Actually I got my 3-4" Niger for 30$, Clown Triggers usually come at around 5" and are around 100$...read up on Clown Trigs before you get into one, success rates with those guys are like 50%, they are meaner than anything you have ever encountered trust me and also the mortality rates on tiny baby CT's are low so you probably don't wanna get one of those since you are a beginner.


----------



## Trillion (May 10, 2004)

u mean there has actually been some one that has bred clown triggers n captivity.My god I would kill to bred a couple of ****** n captiivity let alone a clown








If some one has did it how did they do it?

don't worry I'm not gonna try for a clown for a while trust me. right now I'm all about the niger trigger.

by the way do u perhaps know where the niger gets his name from?
just wondering


----------



## fredweezy (May 27, 2004)

Trillion said:


> u mean there has actually been some one that has bred clown triggers n captivity.My god I would kill to bred a couple of ****** n captiivity let alone a clown
> 
> 
> 
> ...


Nah dude you can't breed CT's in captivity...and a its Niger Triger "Ni-JER", I am guessing from the genus name possibly? I don't know...I'm just bullshittin.










Thats a pic of my old CT, before he went nuts...CT's are my favorites, I want to get a tiny one and see if I have some good luck with it but I am still thinking about it.


----------



## Fish Finder (Mar 25, 2005)

they are quite cheep at the wholesaler so that mark up is only a 50% mark up unlike the usual 150-200% mark up


----------



## Trillion (May 10, 2004)

Thats a pic of my old CT, before he went nuts...CT's are my favorites

What do u mean before he went nuts? What happened?

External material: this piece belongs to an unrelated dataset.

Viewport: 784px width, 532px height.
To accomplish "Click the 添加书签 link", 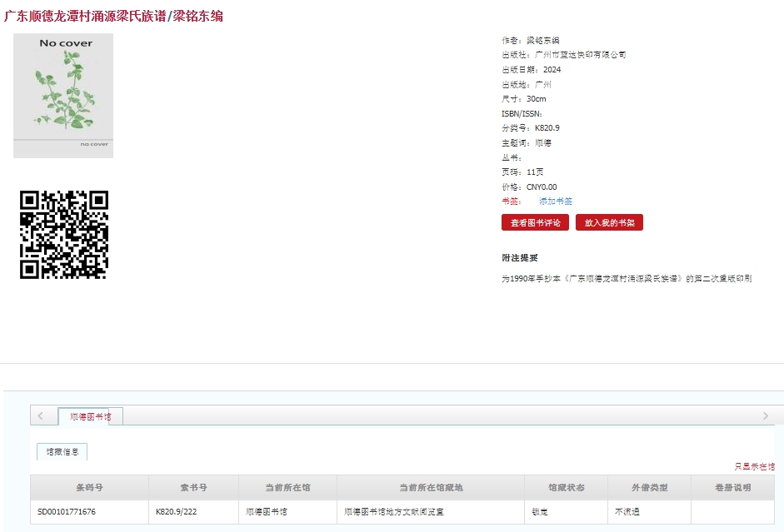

And why are clowns so mpossible to breed in captive? If that tanks big enough I'm sure the probability would go up considerably.


----------



## fredweezy (May 27, 2004)

Trillion said:


> Thats a pic of my old CT, before he went nuts...CT's are my favorites
> 
> What do u mean before he went nuts? What happened?
> 
> And why are clowns so mpossible to breed in captive? If that tanks big enough I'm sure the probability would go up considerably.

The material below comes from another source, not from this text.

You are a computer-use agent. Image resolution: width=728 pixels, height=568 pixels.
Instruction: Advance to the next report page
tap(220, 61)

The CT killed my Harlequin Tusk, a very cool, expensive fish, I am really not sure about the whole breeding thing...Its hard enough keeping one in your aquarium...


----------



## Blue (Mar 23, 2005)

Trillion said:


> u mean there has actually been some one that has bred clown triggers n captivity.My god I would kill to bred a couple of ****** n captiivity let alone a clown
> 
> 
> 
> ...


Nigeria maybe? just a guess tho.


----------



## Trillion (May 10, 2004)

Ill be the first to breed a niger trigger n capive


----------



## rbp 4 135 (Mar 2, 2004)

i belive the niger triger gets it name for it's almost black apperance. niger bing derived from ***** meaning black in spanish.

dont count on it public aquariums that have tanks larger than your house. some over 250,000 galon reefs have not been sucessful. and that is with a whole host of people running it who's degrees you cant even pronounce. very few salt water fish have been bred in captivity, espically by the casual hobbiest. If you want to breed something why not try a pair of mated clowns.


----------



## Trillion (May 10, 2004)

wow, that was a pretty intense thread RBP... I know I probably won't be able to breed my favorite fish.
That's Y I want to start a clown tank with a reef.

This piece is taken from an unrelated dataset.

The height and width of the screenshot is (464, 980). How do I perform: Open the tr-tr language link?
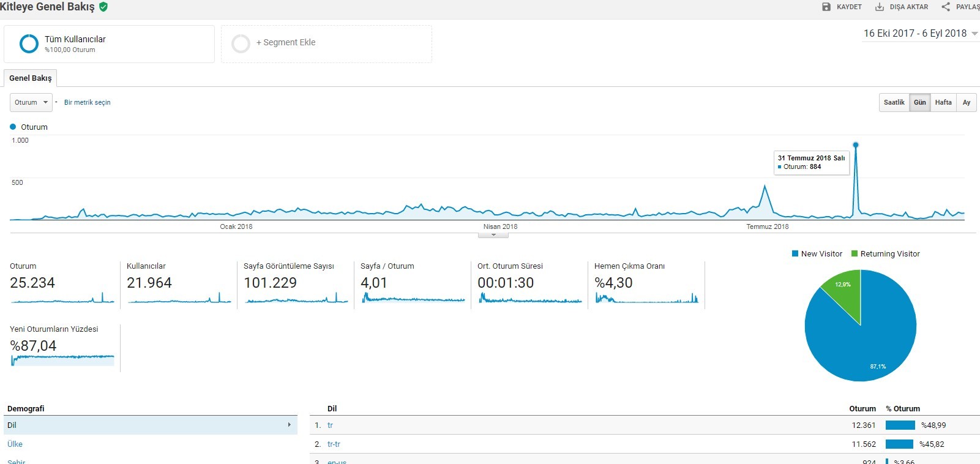[334, 444]
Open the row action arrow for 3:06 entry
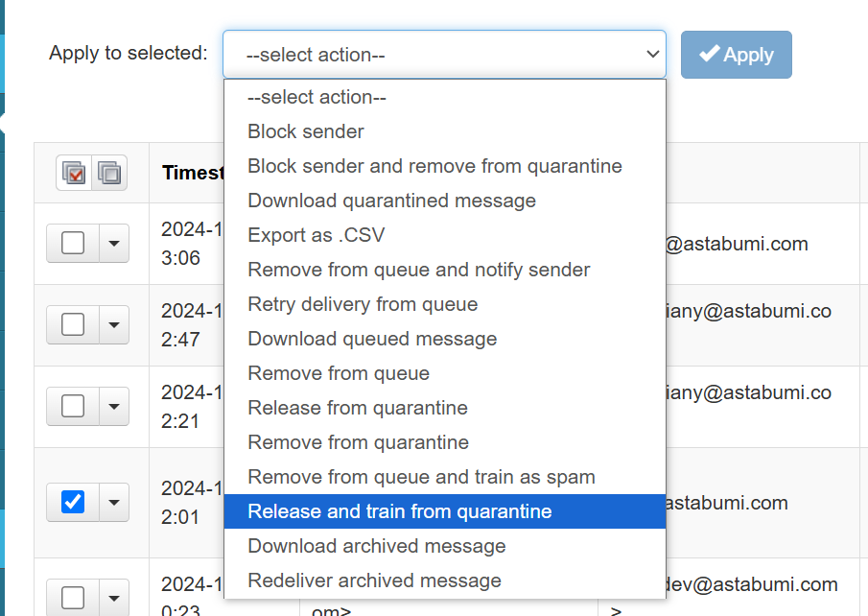 [x=113, y=244]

Do u think clowns would breed in a 40 gl. tank?

I hope so.

One more thing... has any one on here EVER talked about breeding a niger trigger.

I would say the average hobbist has a 1 in 100,000 chance right?


----------



## piranhasrule (May 31, 2004)

> I would say the average hobbist has a 1 in 100,000 chance right?


I'd say that figure is optimistic. The average hobbyist has NO CHANCE AT ALL of ever breeding niger triggers.


----------



## Trillion (May 10, 2004)

piranhasrule said:


> > I would say the average hobbist has a 1 in 100,000 chance right?
> 
> 
> I'd say that figure is optimistic. The average hobbyist has NO CHANCE AT ALL of ever breeding niger triggers.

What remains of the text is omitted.